L'opinione diffusa è che non si farà mai in tempo a permettere a tutti di omaggiare il Gaber che poi andrà verso Chiaravalle. Anche perché la coda procede molto a rilento e il motivo viene scoperto quando si è prossimi all'entrata del teatro. Lì convergono anche quelli che sono venuti senza avere troppo tempo da perdere. Saranno persone importanti? Può essere. Ma siamo sicuri che Gaber non avrebbe apprezzato quelle piccole furbizie così stridenti con il contesto.
Prima delle 14 un silenzio sospeso e irreale avvolge la zona e le persone che la affollano. Rotto solo dalla voce di Gaber che canta «la libertà è partecipazione». Poi, quando il feretro esce dalla camera ardente parte un applauso, forte, irrefrenabile, tumultuoso, che lo accompagna sino al carro funebre in attesa poco più in là.

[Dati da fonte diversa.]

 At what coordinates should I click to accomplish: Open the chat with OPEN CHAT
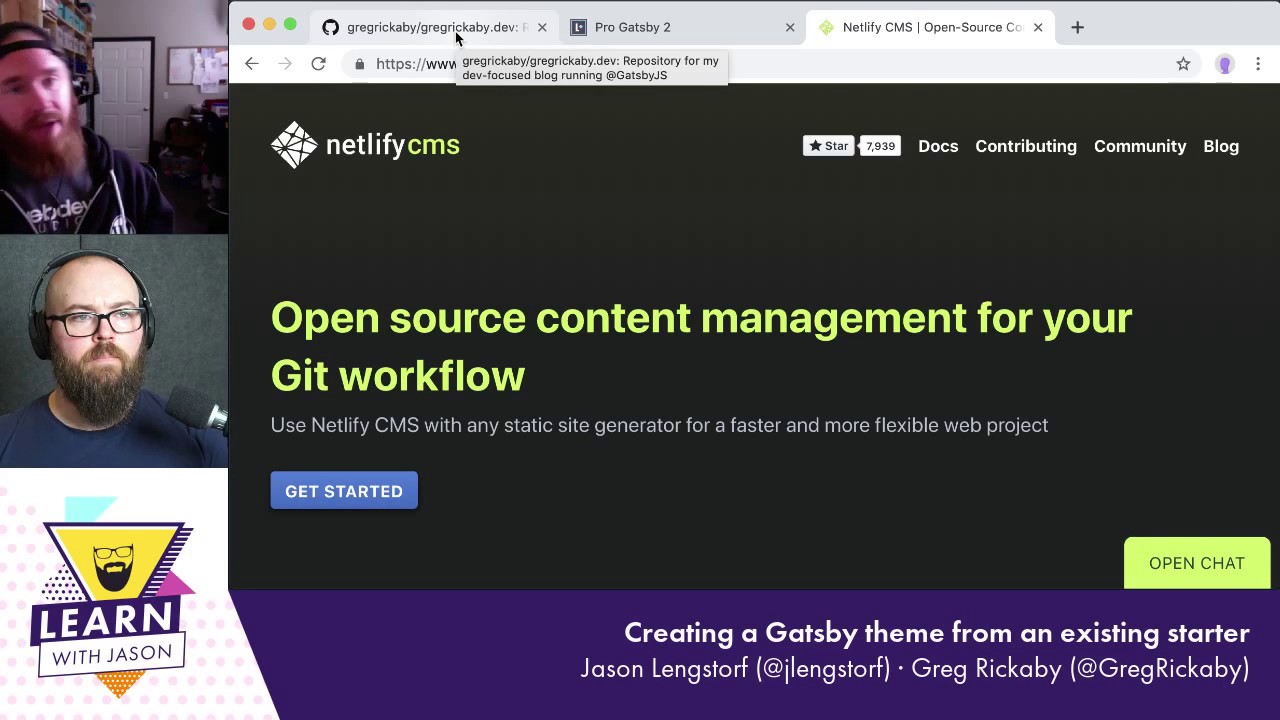tap(1196, 563)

Nel frattempo anche l'abbazia di Chiaravalle è diventata meta di pellegrinaggio da parte di una folle enorme. Superiore a qualsiasi aspettativa. E le stradine che portano in quell'angolo periferico di Milano, raggiungibile percorrendo ancora dei campi, si sono intasate. Anche qui. Quando alle 14 e 30 arriva il feretro, seguito dalla moglie Ombretta Colli e dalla figlia Dalia, l'applauso scatta inevitabile e spontaneo, lunghissimo. Viene dal cuore e si salda con quello di piazza Cordusio. All'interno dell'abbazia sono molti i volti noti, ma la colonna sonora è tutta sua. Al termine della funzione parte infatti recitando ancora una volta il Giorgio “non insegnate ai bambini, non insegnate la vostra morale, è così stanca e malata, potrebbe far male» cui fa seguito il ritornello «girogirotondo cambia il mondo...”.
Sarebbe facile fare considerazioni su girotondo e politici. Ma sarebbe anche sbagliato. Lo si capisce perfettamente vedendo come viene salutato Gaber davvero per l'ultima volta. Tra gli applausi qualcuno si fa il segno della croce, altri alzano un pugno chiuso. Ognuno si esprime come sa, come può e come vuole. Tutti però esprimono emozioni autentiche. E questo sì sarebbe piaciuto a Gaber che da molti anni aveva lasciato Milano per la Toscana. Forse non si ritrovava più in questa città o forse non si ritrovava più con i suoi attuali abitanti. Ma molti di loro hanno ritrovato lui per questo addio all'insegna del “grazie, Giorgio”.